=== EXCERPT ===
■ ■ ■

6) Join the Lumumba-Zapata Coalition! Send us an e-mail message with "LZC Interested" in the subject line. In your message please include your contact information, your campus/department/student organization affiliation and let us know you'd like to get involved in our campaign.

7) Attend the LZC’s meetings: Mondays, 2pm at the Fireside Lounge

Thank you for your support of this campaign. We appreciate your commitment to protecting academic freedom, promoting equitable universities and working towards social justice in higher education. The LZC needs your support in order to ensure UCSD is a campus where such ideals can be realized—or at the very least—discussed without the threat of disciplinary action.

The Facts About the LZC

A message from the Lumumba-Zapata Coalition/lumumbazapata@gmail.com

Many influential members of the UCSD community have been willfully
misrepresenting the facts about the LZC critique of recent changes to
the DOC program, as well as the teaching practices of Benjamin
Balthaser and Scott Boehm, the two long-time TAs that Dr. Shragge
wrongfully dismissed from their teaching positions in the program for
the upcoming 2007-08 academic year. The LZC, which consists of
undergraduate students, graduate students and faculty, has refrained
from engaging in such dishonest and unprofessional tactics, and would
like to set the record straight.

■ ■ ■

=== PROVIDED RECORDS ===
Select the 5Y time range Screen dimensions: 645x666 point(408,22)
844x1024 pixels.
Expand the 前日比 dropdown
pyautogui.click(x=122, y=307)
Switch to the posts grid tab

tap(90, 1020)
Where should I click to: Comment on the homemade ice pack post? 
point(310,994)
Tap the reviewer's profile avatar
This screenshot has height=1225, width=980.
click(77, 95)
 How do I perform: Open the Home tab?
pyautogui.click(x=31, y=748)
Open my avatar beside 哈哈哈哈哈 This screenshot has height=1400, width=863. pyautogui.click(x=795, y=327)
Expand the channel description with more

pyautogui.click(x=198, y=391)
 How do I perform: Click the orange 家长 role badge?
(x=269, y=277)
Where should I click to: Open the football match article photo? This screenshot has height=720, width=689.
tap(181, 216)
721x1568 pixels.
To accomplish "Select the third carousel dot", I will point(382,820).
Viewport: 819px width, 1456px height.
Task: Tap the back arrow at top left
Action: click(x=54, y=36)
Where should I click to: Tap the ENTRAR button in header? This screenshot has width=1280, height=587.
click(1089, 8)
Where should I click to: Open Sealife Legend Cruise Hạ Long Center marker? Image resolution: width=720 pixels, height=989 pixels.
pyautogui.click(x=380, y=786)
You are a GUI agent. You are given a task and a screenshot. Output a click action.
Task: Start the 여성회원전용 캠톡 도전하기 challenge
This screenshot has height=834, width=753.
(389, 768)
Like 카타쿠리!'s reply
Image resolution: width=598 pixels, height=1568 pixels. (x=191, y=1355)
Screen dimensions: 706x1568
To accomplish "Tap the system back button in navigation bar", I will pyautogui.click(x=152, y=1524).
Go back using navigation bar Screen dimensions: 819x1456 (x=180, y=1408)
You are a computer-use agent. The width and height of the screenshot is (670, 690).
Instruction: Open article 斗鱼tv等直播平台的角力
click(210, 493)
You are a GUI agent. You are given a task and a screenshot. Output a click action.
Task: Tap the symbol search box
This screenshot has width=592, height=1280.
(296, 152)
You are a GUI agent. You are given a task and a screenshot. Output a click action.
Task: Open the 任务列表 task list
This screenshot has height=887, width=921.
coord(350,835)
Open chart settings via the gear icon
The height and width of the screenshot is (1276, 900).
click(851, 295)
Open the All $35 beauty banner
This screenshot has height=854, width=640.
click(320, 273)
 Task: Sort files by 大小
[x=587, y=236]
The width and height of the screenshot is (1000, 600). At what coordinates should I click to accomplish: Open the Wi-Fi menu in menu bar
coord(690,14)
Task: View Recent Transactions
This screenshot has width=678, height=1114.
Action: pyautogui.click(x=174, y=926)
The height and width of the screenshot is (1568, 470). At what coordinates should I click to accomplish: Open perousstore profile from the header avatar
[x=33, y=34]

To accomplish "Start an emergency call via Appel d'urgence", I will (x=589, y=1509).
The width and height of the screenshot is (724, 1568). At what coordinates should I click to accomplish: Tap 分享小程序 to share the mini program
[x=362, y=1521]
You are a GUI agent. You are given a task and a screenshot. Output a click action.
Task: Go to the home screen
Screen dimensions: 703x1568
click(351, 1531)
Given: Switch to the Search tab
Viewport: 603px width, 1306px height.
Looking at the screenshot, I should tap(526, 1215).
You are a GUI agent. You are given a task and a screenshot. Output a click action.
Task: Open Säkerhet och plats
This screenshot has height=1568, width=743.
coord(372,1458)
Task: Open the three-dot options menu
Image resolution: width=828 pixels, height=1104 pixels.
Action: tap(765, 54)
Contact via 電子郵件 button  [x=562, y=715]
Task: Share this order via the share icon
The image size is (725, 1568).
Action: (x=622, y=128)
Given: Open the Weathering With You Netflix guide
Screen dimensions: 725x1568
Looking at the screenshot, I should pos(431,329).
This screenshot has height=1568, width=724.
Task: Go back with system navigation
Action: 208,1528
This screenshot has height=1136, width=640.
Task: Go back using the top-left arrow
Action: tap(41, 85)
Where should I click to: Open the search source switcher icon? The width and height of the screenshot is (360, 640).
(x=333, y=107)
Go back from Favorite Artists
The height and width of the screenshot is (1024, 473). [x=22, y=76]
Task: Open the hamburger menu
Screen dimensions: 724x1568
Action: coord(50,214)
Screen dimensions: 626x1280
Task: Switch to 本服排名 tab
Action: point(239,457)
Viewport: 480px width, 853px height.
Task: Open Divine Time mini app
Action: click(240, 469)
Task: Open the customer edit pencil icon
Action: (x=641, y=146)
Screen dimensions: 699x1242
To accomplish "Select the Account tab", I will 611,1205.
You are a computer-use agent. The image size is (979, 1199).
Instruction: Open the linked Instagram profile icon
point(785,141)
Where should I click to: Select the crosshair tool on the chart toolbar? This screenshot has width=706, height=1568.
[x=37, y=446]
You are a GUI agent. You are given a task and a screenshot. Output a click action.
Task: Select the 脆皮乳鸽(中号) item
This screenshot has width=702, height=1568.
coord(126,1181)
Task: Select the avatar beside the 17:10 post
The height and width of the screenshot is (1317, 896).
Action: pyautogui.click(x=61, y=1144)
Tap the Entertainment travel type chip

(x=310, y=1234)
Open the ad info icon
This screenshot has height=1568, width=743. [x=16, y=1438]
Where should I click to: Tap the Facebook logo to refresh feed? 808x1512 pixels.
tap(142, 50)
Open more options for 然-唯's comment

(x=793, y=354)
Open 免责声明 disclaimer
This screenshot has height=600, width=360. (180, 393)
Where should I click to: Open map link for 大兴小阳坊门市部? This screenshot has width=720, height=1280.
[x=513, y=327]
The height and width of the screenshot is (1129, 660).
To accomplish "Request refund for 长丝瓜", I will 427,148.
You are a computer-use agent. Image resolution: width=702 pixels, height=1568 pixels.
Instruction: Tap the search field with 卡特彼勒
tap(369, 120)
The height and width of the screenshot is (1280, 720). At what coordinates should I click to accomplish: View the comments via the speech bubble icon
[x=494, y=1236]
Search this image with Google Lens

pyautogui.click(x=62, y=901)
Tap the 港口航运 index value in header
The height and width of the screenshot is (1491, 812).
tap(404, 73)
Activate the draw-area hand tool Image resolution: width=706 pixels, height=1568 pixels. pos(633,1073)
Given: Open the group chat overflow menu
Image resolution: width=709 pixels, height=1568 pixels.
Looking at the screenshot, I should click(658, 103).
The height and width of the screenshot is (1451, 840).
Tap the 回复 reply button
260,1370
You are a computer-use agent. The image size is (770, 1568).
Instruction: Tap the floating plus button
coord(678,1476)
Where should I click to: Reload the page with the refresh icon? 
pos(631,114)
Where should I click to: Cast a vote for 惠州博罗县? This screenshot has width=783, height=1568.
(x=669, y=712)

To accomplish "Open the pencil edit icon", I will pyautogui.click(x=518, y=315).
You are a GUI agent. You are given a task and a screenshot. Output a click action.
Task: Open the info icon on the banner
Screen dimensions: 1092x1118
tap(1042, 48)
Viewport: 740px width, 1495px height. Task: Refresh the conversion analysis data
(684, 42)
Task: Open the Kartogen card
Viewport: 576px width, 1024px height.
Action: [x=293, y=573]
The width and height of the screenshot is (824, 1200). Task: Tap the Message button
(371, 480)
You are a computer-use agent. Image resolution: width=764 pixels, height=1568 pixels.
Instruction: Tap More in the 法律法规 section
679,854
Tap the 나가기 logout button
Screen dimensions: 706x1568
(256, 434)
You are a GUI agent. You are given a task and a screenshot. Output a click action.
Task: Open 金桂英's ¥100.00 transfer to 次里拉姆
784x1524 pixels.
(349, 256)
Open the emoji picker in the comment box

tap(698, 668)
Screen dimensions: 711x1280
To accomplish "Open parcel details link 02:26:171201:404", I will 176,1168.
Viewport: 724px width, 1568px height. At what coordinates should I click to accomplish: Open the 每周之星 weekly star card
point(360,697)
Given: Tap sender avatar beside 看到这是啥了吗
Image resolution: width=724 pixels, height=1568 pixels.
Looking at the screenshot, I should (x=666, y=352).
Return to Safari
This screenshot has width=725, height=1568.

■ ■ ■

=== GOAL ===
Carry on writing the Lumumba-Zapata Coalition text from the point where it stops. The lines above play no part in this.

=== TASK ANSWER ===
1. THEY SAY…

Balthaser and Boehm were dismissed from their long-standing positions
as DOC TAs because of their teaching performance. (Abe Shragge, UCSD
Guardian, April 30, 2007)

WE SAY…

Balthaser and Boehm were ousted for their criticism of recent changes to DOC.

During the "interviews" Dr. Shragge arranged for DOC TAs wishing to
return to the program next year, Dr. Shragge made it absolutely clear
that his decision to not re-hire them had nothing to do with their
teaching performance, for which they had consistently received
outstanding student and program evaluations. (In fact, Boehm won one
of only two teaching awards for his performance during the 2005-06
academic year.) Rather, their dismissal was due to their criticism of
changes to the program outside of class. Thus, the LZC can only
interpret Dr. Shragge's reversal as an attempt to cover up his
violation of Balthaser and Boehm's First Amendment free speech rights
and academic freedom as graduate student TAs to critique changes to
the DOC program and mission. Further, previous teaching staff (at the
graduate and faculty level) testify to having been ousted in a similar
manner from the program for their criticism of the direction of DOC.


2. THEY SAY…

DOC is as robust as ever, and that the LZC critique of the changes to
the program are completely unfounded and without any merit whatsoever.
(Michael Schudson, UCSD Guardian, May 3, 2007)

WE SAY…

The quality of education at DOC has declined as it has drifted away
from its mission.

During its first decade, the majority of professors teaching in DOC
were ladder-ranked faculty whose expertise fell within the purview of
the DOC program. Next fall, one permanent lecturer and two current
TAs will teach DOC lectures. The LZC claims that a major factor in
this dramatic change in faculty composition is DOC's gradual drift
away from its original mission, and its history of ousting professors,
lecturers and TAs who challenge the program to return to its
principles.

3. THEY SAY…

DOC TAs critical of changes to the program have argued that DOC
"should be a program in political indoctrination." (Abe Shragge,
Inside Higher Ed, May 3, 2007)

WE SAY…

No DOC TA or the LZC have ever stated that DOC should promote
political indoctrination.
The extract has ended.